Better health is an obvious benefit. MenAfriVac reduced suspected meningitis cases by 57 percent in the overall population and more than 99 percent among vaccinated individuals.
Lower healthcare costs are another benefit. One study done in Togo found that the cold chain-related costs increased the per dose vaccine price up to 11-fold. The ability to ship the vaccines using the usual cold chain, but transporting them at ambient temperatures for the final few days cut the cost in half.
There are environmental benefits, too, such as reducing fuel consumption and greenhouse gas emissions. Cold chain transports consume 20 percent more fuel than non-cold chain shipping, due to refrigeration equipment, according to the International Trade Administration.
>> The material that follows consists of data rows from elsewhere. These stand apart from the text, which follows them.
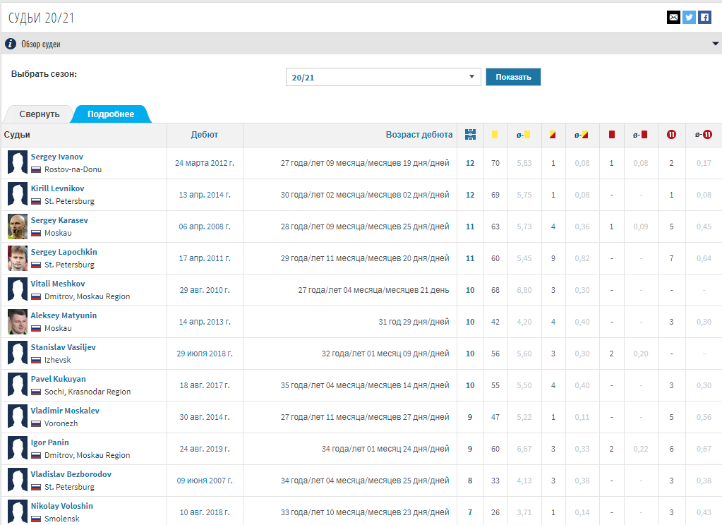This screenshot has height=525, width=722.
Task: Share page on Twitter
Action: pyautogui.click(x=689, y=18)
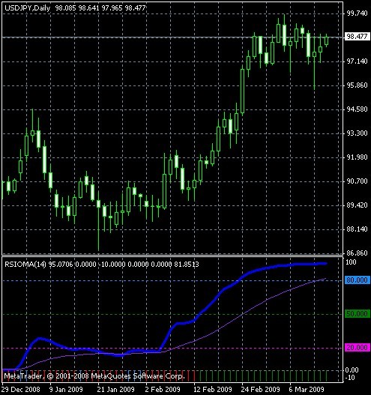Click the 9 Jan 2009 date label
The image size is (371, 395).
[66, 390]
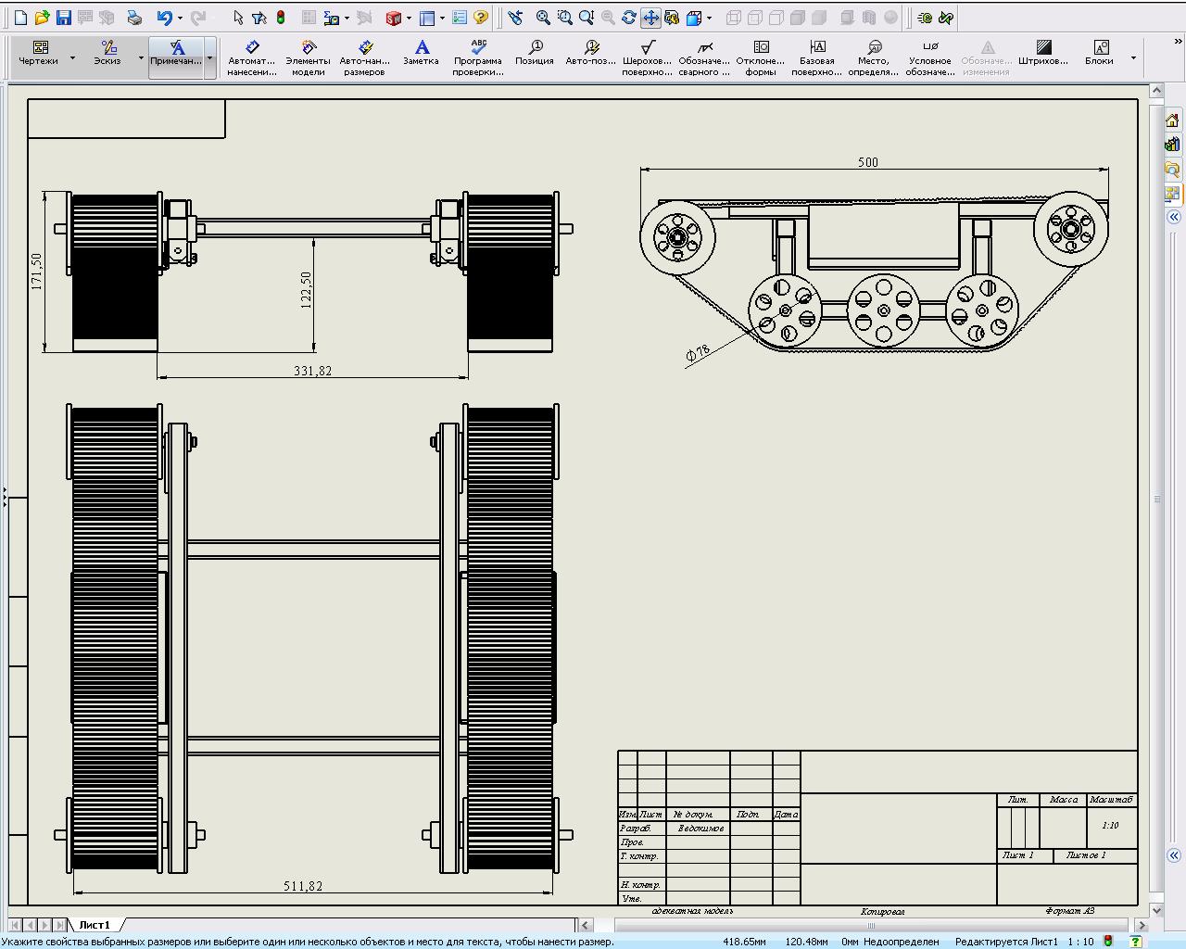This screenshot has width=1186, height=949.
Task: Click the Позиция (Balloon) tool
Action: pos(535,54)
A study by researchers at Johns Hopkins University compared the greenhouse gas emissions of the new, oral Vaxart COVID-19 vaccine (which doesn’t require refrigeration) with four intramuscular vaccines (which require refrigeration or freezing). While the Vaxart vaccine is still in clinical trials, the study found that “up to 82.25 million kilograms of CO2 could be averted by using oral vaccines in the U.S. alone.” That is akin to taking 17,700 vehicles out of service for one year.
Although tardigrades’ protective proteins won’t be a component of biologic pharmaceutics for several years, scientists are proving that this approach is viable. They are hopeful that a day will come when vaccines and biologics can be delivered anywhere in the world without needing refrigerators or freezers en route.